▶ TASK REQUIREMENTS: Report every line of the records below that includes the string "item".

▶ EXERCISE INPUT:
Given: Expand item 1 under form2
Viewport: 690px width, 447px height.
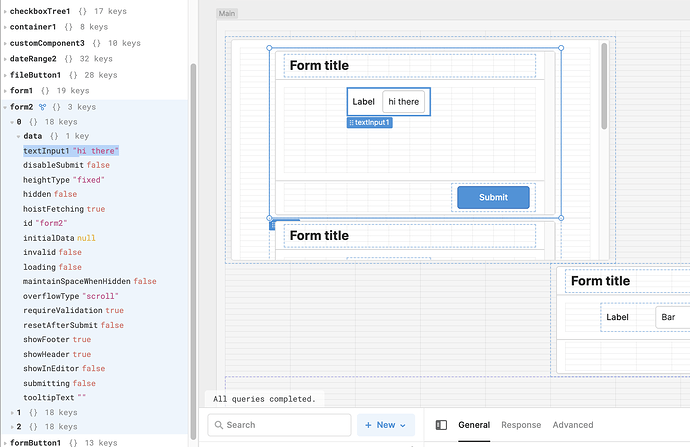Looking at the screenshot, I should coord(12,413).
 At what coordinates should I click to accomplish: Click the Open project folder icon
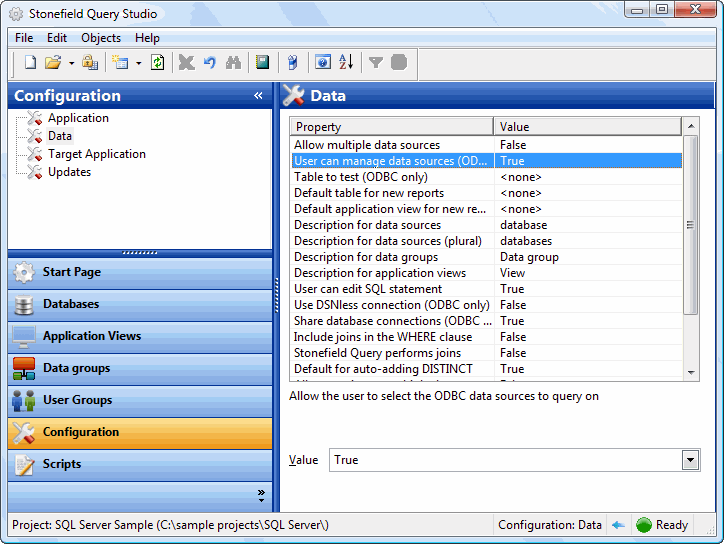click(x=53, y=63)
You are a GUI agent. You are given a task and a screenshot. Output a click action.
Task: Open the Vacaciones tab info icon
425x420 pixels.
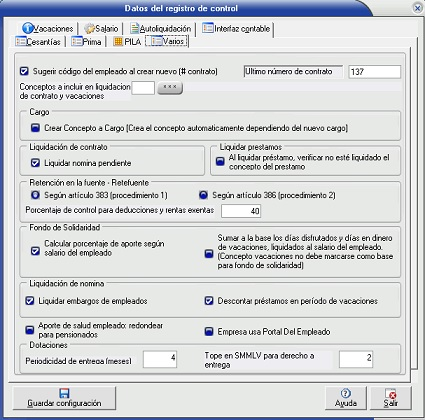[28, 28]
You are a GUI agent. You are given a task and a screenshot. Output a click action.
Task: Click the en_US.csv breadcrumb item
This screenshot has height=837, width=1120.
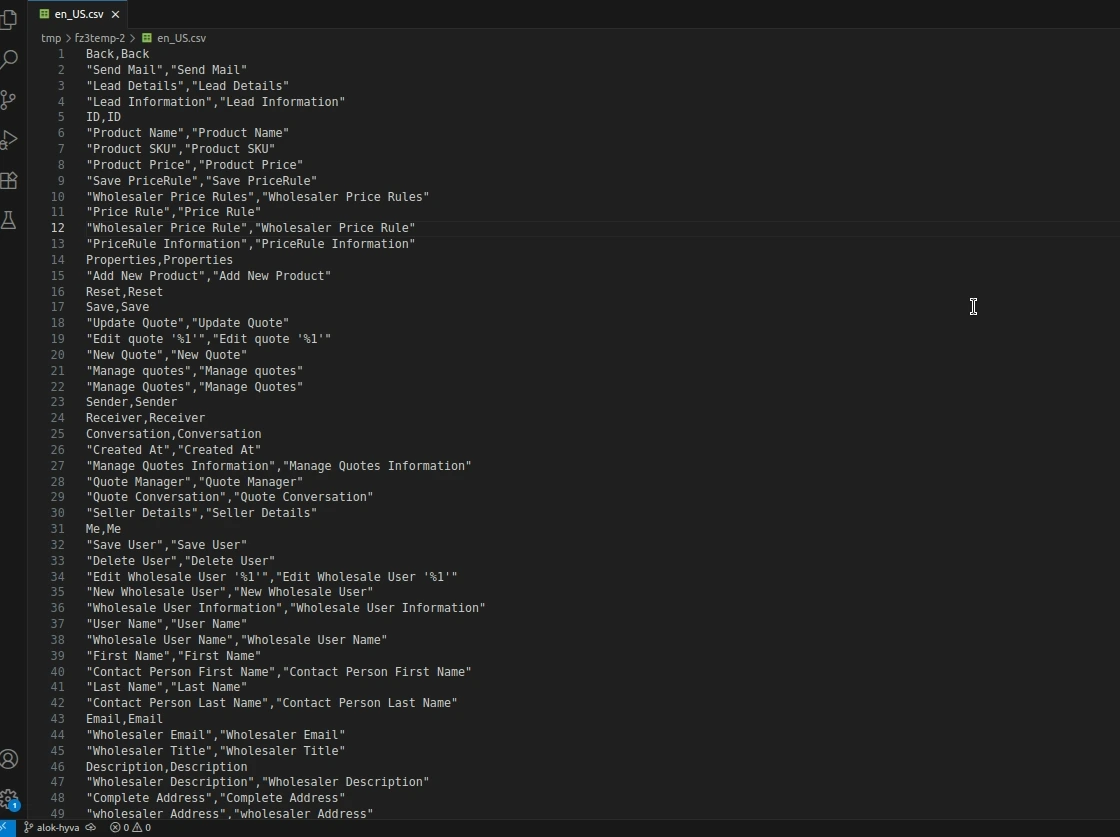click(180, 38)
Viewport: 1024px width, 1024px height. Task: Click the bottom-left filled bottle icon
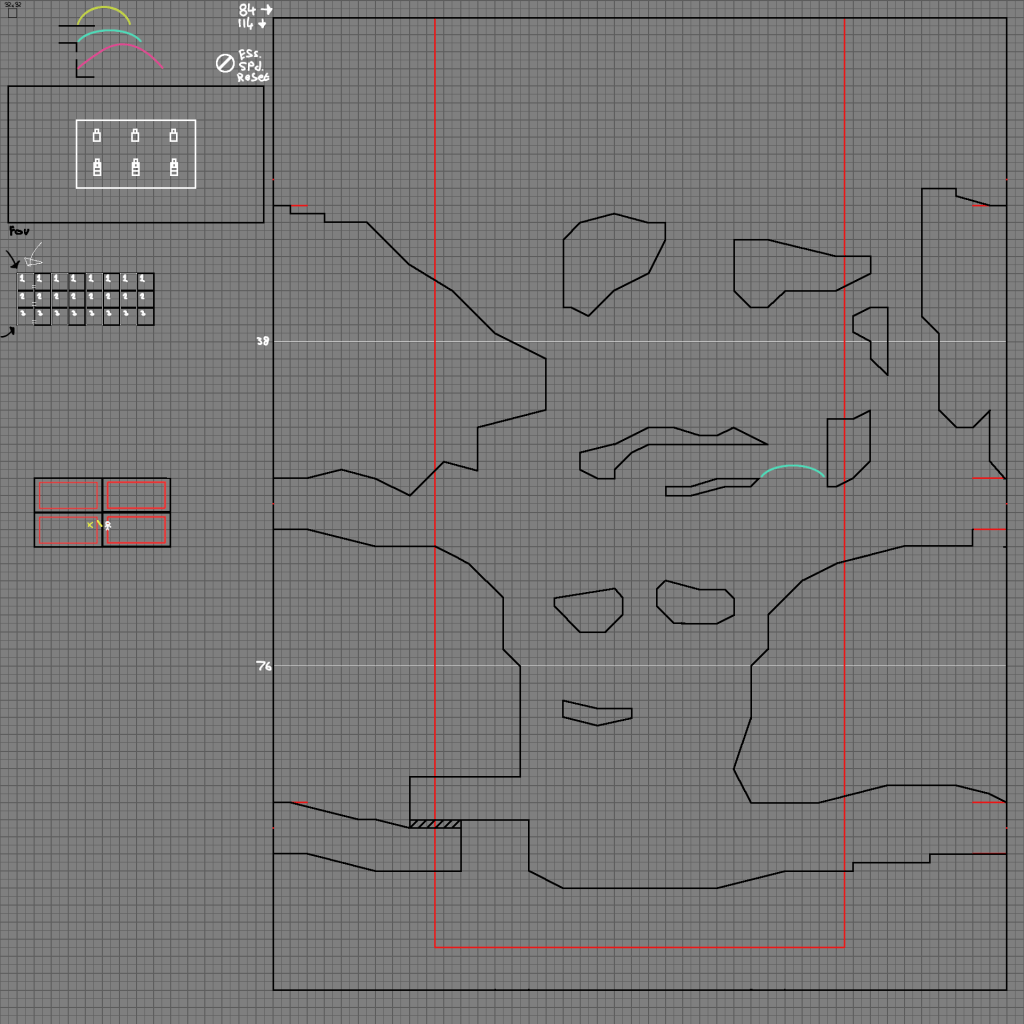pyautogui.click(x=97, y=168)
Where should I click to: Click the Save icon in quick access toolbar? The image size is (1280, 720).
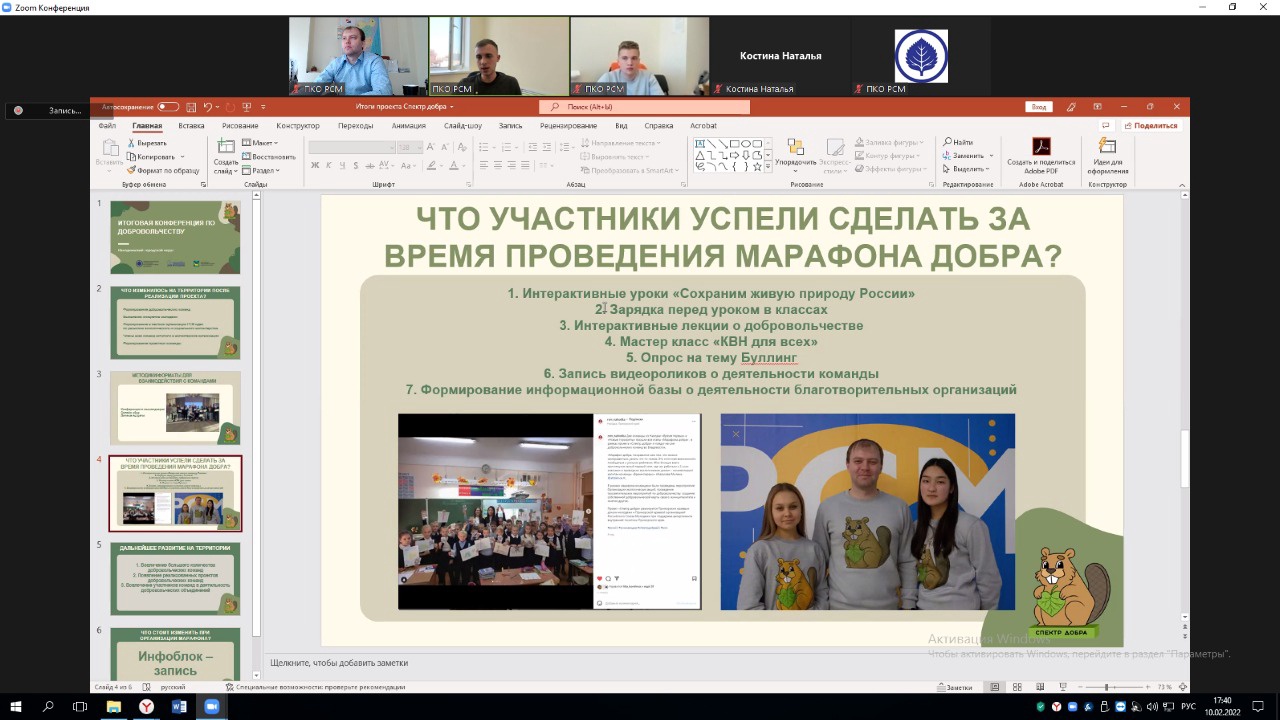coord(190,107)
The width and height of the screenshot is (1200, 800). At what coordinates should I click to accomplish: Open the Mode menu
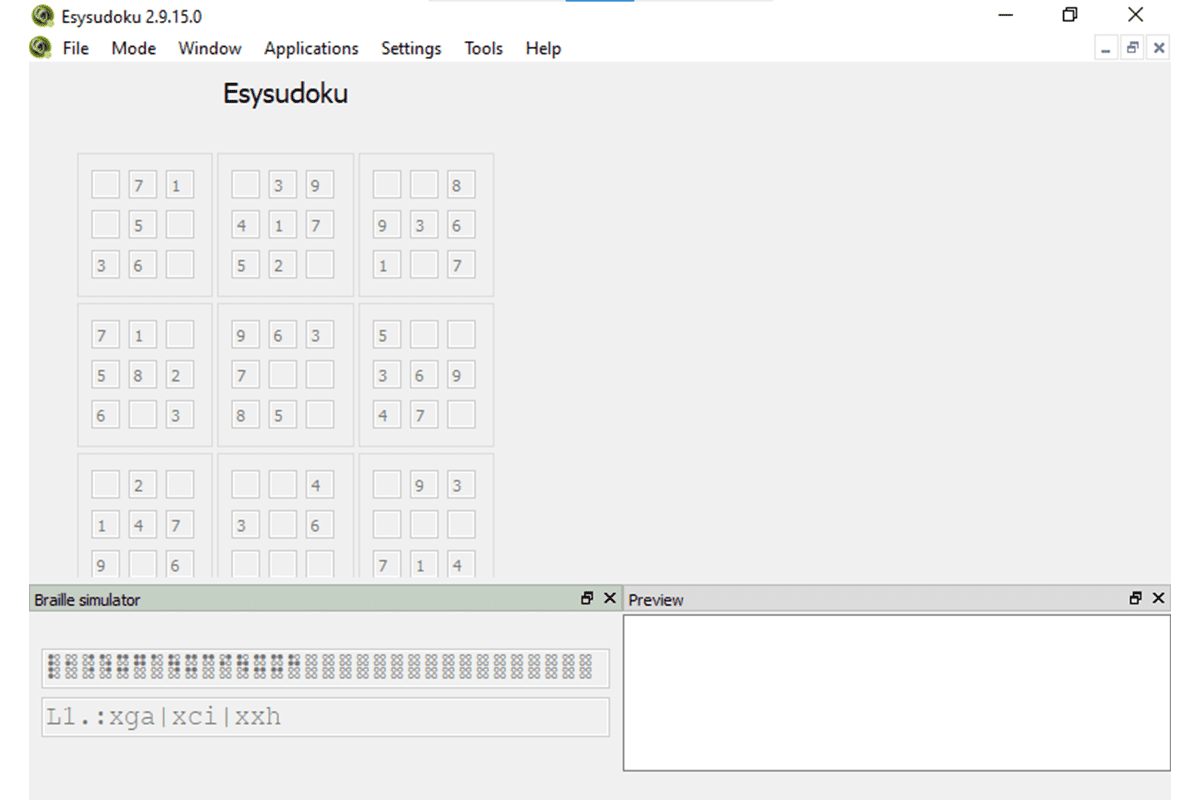pos(133,48)
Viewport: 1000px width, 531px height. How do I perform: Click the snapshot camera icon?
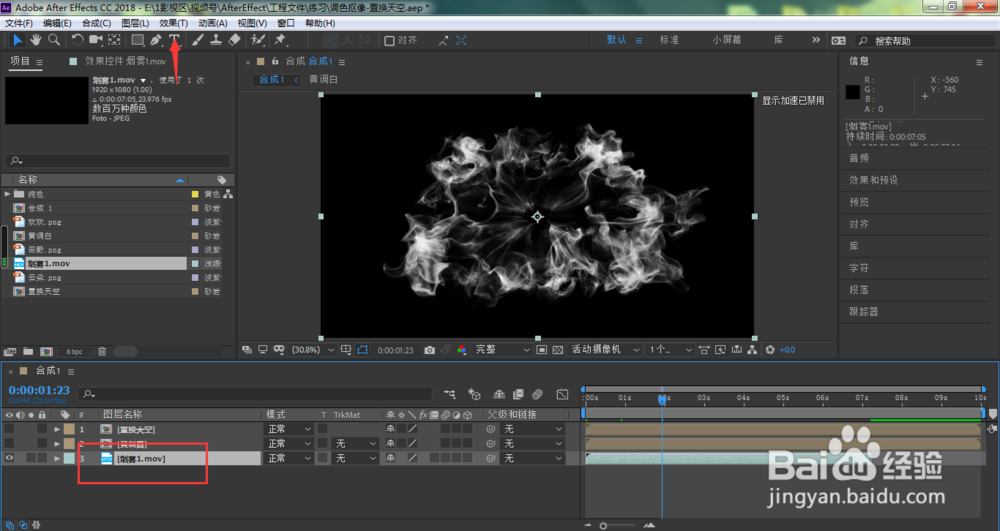point(429,350)
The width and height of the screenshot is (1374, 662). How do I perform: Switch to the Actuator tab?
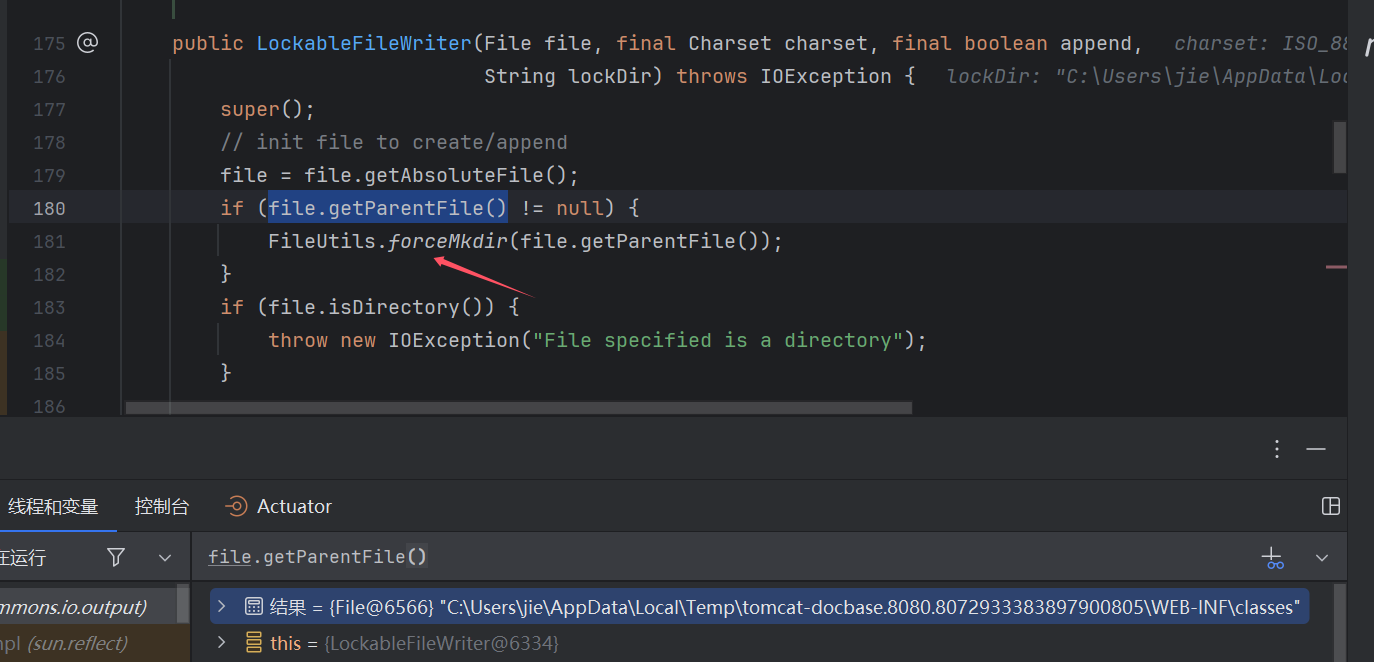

▶ EXERCISE RESPONSE:
Given: Expand item 1 under form2
Task: Click the en_US.csv breadcrumb item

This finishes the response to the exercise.